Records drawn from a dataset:
========================
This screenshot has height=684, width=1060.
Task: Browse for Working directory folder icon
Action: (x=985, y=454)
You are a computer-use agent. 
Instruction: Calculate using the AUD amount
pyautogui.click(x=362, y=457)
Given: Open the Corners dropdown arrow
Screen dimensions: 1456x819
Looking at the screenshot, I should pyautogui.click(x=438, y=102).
========================
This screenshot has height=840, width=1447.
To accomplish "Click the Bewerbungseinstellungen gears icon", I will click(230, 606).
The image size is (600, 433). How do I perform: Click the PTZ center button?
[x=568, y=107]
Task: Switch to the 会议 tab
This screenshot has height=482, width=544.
========================
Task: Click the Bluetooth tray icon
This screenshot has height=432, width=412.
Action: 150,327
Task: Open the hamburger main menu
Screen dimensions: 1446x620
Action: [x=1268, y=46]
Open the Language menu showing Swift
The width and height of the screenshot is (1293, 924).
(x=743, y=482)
========================
Exercise goal: Extract every line of the records above that contains the word "menu".

Result of this exercise:
Task: Open the hamburger main menu
Open the Language menu showing Swift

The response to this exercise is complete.